In [None]:
%pip install datasets transformers
%pip install bert_score
%pip install evaluate
!python -m spacy download en_core_web_sm
!python -m spacy download de_core_news_sm

In [None]:
from torchtext.data.utils import get_tokenizer
from torchtext.vocab import build_vocab_from_iterator
from typing import Iterable, List
from datasets import load_dataset
from torchtext.datasets import multi30k, Multi30k
from torch import Tensor
import torch
import evaluate as E
import matplotlib.pyplot as plt
import torch.nn as nn
from torch.nn import Transformer
import math
from torch.nn.utils.rnn import pad_sequence
from timeit import default_timer as timer
from torch.utils.data import DataLoader
import numpy as np
import math
from transformers import T5ForConditionalGeneration, T5Tokenizer
from transformers import T5Tokenizer, T5Model
import pandas as pd
from transformers import pipeline
from transformers import BertTokenizer, BertModel, BertForSequenceClassification, BertConfig
from sentence_transformers import SentenceTransformer


# Loading 1 dataset

In [None]:
path = '/content/drive/MyDrive/A3_task1_data_files'

task1_train_data =  pd.read_csv(path + '/train.csv', sep = "\t")
task1_train_data.dropna(inplace=True)
task1_train_data.reset_index(drop=True, inplace=True)

path = '/content/drive/MyDrive/A3_task1_data_files'
task1_val_data =pd.read_csv(path +'/dev.csv', sep = "\t")
task1_val_data = task1_val_data.rename(columns = {'setence1':'sentence1'})
task1_val_data.dropna(inplace=True)
task1_val_data.reset_index(drop=True, inplace=True)

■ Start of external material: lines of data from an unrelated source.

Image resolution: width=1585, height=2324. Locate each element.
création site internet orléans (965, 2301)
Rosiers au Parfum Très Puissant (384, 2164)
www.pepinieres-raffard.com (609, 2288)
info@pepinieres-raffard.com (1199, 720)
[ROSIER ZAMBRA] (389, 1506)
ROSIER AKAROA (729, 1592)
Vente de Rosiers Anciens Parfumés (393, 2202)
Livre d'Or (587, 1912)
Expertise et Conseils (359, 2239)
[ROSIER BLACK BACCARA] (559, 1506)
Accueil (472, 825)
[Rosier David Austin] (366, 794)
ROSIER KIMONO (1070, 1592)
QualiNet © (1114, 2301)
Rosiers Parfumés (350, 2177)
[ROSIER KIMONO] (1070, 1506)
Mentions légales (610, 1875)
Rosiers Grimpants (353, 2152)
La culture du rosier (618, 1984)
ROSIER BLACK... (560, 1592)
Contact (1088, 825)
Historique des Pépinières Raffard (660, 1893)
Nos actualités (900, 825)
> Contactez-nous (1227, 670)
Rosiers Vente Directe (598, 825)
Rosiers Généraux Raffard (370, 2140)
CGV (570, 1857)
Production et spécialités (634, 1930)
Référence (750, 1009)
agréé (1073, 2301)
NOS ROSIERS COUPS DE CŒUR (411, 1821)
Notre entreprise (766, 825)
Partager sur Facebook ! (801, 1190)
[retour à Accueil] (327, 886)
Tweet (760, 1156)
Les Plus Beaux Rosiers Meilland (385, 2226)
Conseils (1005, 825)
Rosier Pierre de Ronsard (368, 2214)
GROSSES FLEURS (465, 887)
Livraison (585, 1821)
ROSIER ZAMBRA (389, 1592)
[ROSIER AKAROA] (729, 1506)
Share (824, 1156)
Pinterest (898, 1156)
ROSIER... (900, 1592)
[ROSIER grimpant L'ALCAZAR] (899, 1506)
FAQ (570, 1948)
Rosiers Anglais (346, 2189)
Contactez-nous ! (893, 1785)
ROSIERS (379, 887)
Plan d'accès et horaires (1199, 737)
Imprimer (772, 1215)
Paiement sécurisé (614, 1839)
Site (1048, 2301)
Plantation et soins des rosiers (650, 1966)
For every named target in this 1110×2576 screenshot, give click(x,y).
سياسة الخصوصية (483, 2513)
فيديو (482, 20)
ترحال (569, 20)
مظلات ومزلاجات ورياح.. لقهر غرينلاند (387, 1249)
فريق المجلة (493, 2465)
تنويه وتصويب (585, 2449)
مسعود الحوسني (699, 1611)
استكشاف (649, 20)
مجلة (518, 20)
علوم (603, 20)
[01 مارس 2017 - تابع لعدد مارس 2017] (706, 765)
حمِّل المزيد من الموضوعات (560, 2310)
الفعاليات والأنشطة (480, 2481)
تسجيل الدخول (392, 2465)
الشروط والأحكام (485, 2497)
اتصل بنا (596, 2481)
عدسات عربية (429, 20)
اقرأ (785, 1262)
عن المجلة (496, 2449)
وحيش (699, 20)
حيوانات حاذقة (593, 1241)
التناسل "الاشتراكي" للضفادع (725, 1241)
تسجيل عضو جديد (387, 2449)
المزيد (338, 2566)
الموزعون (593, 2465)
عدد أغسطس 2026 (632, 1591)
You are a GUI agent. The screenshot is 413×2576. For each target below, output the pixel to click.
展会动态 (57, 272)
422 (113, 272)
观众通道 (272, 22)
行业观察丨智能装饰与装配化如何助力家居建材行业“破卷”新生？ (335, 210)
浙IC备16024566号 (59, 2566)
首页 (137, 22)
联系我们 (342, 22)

DEVICE = torch.device('cuda' if torch.cuda.is_available() else 'cpu')
print(DEVICE)


## 1B

In [None]:
def metrics_1(data, model):
    values = []
    for i in range(len(data)):
        embed1 = model.encode(data.iloc[i]['sentence1'])
        embed2 = model.encode(data.iloc[i]['sentence2'])
        similarity = np.dot(embed1, embed2)/(np.linalg.norm(embed1)*np.linalg.norm(embed2))
        values.append(similarity*5)
    pearson = np.corrcoef(values, data['score'])
    print("Pearson Correlation: ", pearson[0][1])

In [None]:
model_1B = SentenceTransformer('distilbert-base-nli-mean-tokens')
model_1B = model_1B.to(DEVICE)
print("Val Metrics")
metrics_1(task1_val_data, model_1B)
# Pearson Correlation:  0.7923100957816998

In [None]:
# path = "/content/drive/MyDrive/"
path = ""
model_1C = SentenceTransformer(path + 'model_1C')
model_1C = model_1C.to(DEVICE)
print("Val Metrics")
metrics_1(task1_val_data, model_1C)
# Pearson Correlation:  0.8572838200887052


# Loading 2 dataset

In [None]:
task2_train_data = load_dataset("wmt16", "de-en", split="train[:50000]")
task2_val_data = load_dataset("wmt16", "de-en", split="validation")
task2_test_data = load_dataset("wmt16", "de-en", split="test")


In [None]:
bleu = E.load("bleu")
meteor_metric = E.load("meteor")
bertscore_metric = E.load("bertscore")

## 2A

In [None]:
SRC_LANGUAGE = 'de'
TGT_LANGUAGE = 'en'
token_transform = {}
vocab_transform = {}

token_transform[SRC_LANGUAGE] = get_tokenizer('spacy', language='de_core_news_sm')
token_transform[TGT_LANGUAGE] = get_tokenizer('spacy', language='en_core_web_sm')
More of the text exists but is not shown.